Bob Dylan diz que Rimbaud é um de seus poetas favoritos e o incluiu na canção “You’re Gonna Make Me Lonesome When You Go” (1975). Jim Morrison chegou a escrever uma carta de agradecimento a Wallace Fowlie, tradutor da obra de Rimbaud para o inglês. Mas entre vários astros impactados pelo poeta, Patti Smith é provavelmente a mais emblemática. Ela conta, no livro “Só garotos”, que conheceu Rimbaud quando tinha apenas 16 anos e, encantada com sua foto na capa de uma edição de “Iluminações”, mas sem dinheiro, surrupiou o livro:
“Ele possuía uma inteligência irreverente que me acendera, e tomei-o por um compatriota, um parente, e até um amor secreto. […] Era por ele que eu escrevia e sonhava.”

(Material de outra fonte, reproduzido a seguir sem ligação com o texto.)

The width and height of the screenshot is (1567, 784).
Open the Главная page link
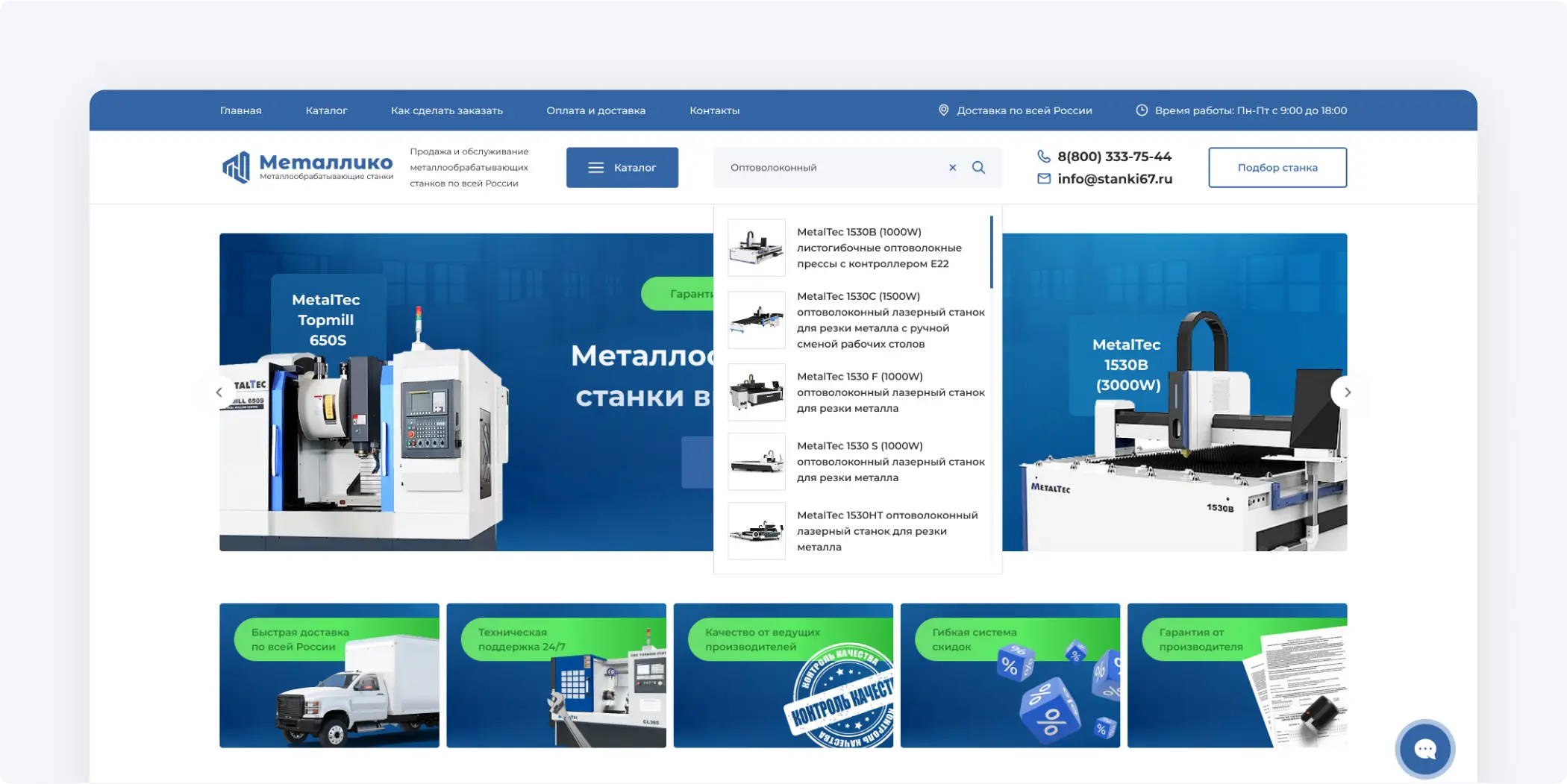coord(240,110)
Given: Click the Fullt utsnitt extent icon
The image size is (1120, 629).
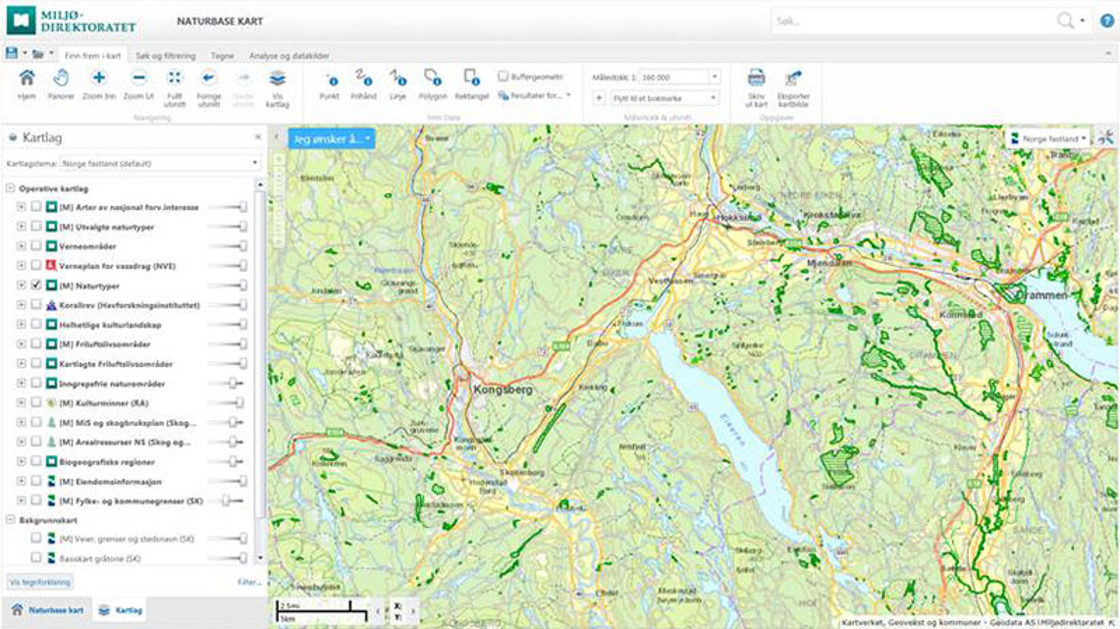Looking at the screenshot, I should click(x=175, y=78).
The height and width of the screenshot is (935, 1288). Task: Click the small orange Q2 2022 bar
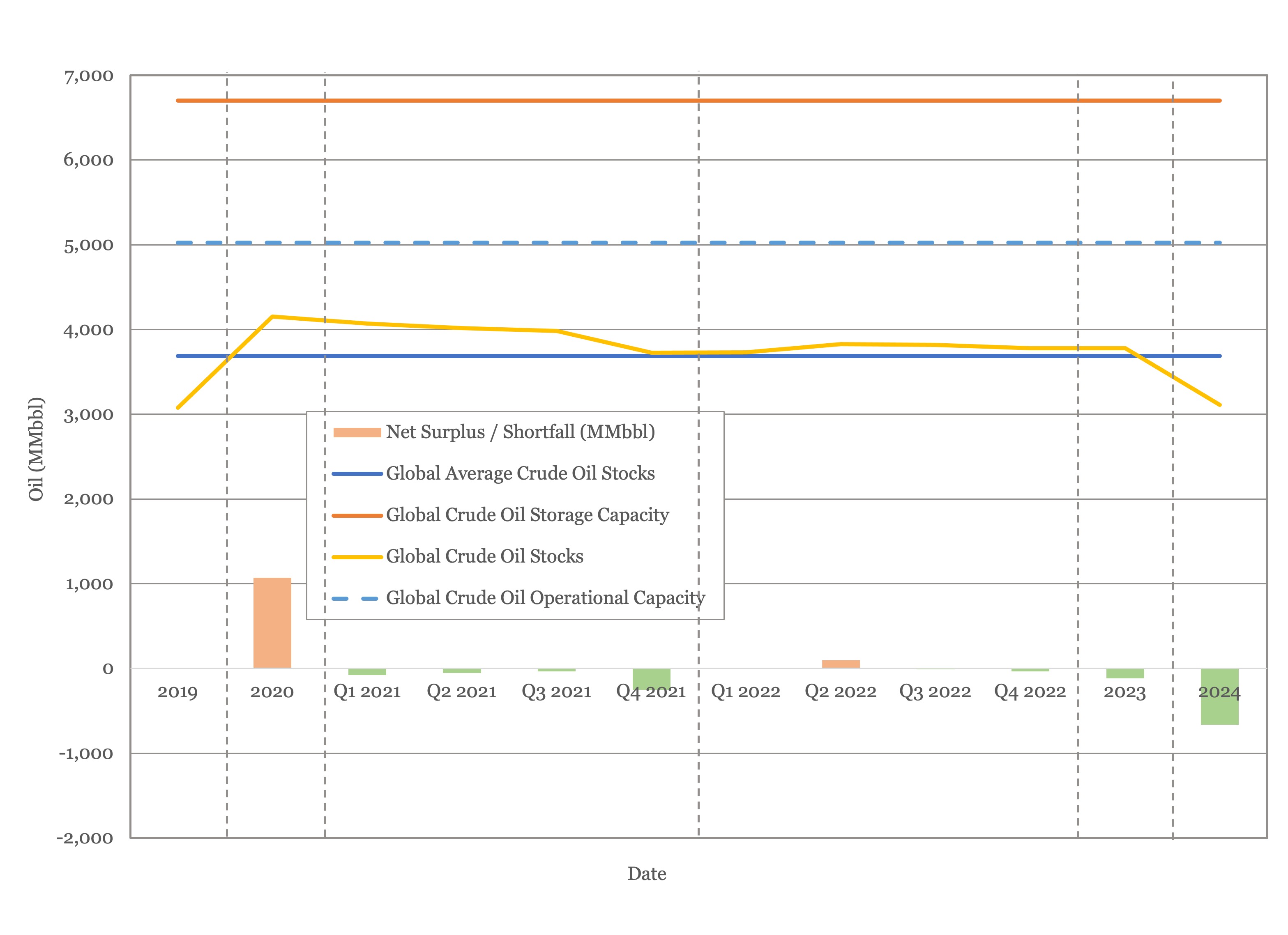tap(841, 664)
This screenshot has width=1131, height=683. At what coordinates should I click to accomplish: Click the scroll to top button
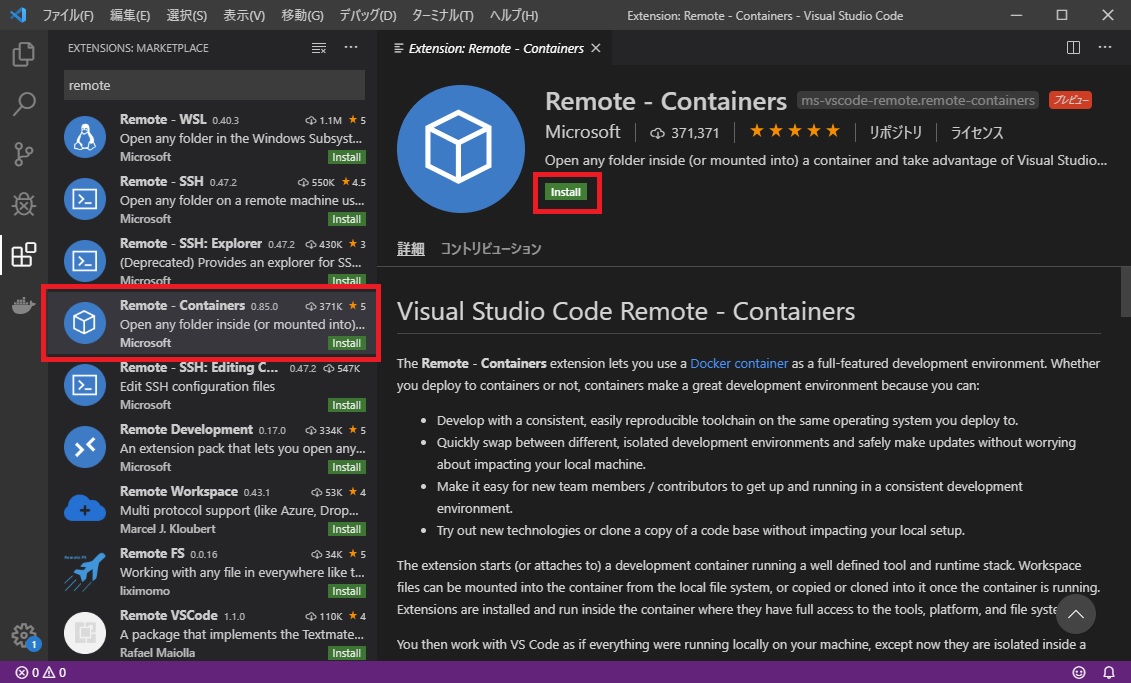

Nascia uma longa história de amor. Em 1973, aos 27 anos, Smith, após um sonho, resolveu, para desespero de Robert Mapplethorpe, organizar uma expedição para a Etiópia atrás de uma mala com a obra perdida de Rimbaud, mas não conseguiu patrocínio. No mesmo ano, deu início a “Rock’n Rimbaud”, uma série de shows em Nova York nos quais, com acompanhamento musical, recitava poemas do autor francês. Em 1975, o poeta ganhou menção em ”Land: Horses/Land of a Thousand Dances/La Mer (De)”, faixa do seu álbum de estreia, “Horses”.
Já na década de 2000, temos “Mummer Love”, poema em prosa publicado no livro “Auguries of Innocence” (2005) – inédito no Brasil – e recitado no documentário “Dream of Life’ (2008), de Steven Sebring (trecho acima). “Mummer Love” também é a faixa-título do álbum em parceria com o Soundwalk Collective (2019), que inclui gravações realizadas em locais por onde o poeta passou na África e participações de Philip Glass e Mulatu Astatke.
Por fim, entre muitos outros episódios que marcaram a relação dos dois, vale destacar que Patti Smith é proprietária da casa em que Rimbaud escreveu “Uma temporada no inferno”, em Roche, na França. O local será transformado em uma residência para artistas e escritores “trancarem a porta e chorar para escrever”, disse à revista piauí, no ano passado.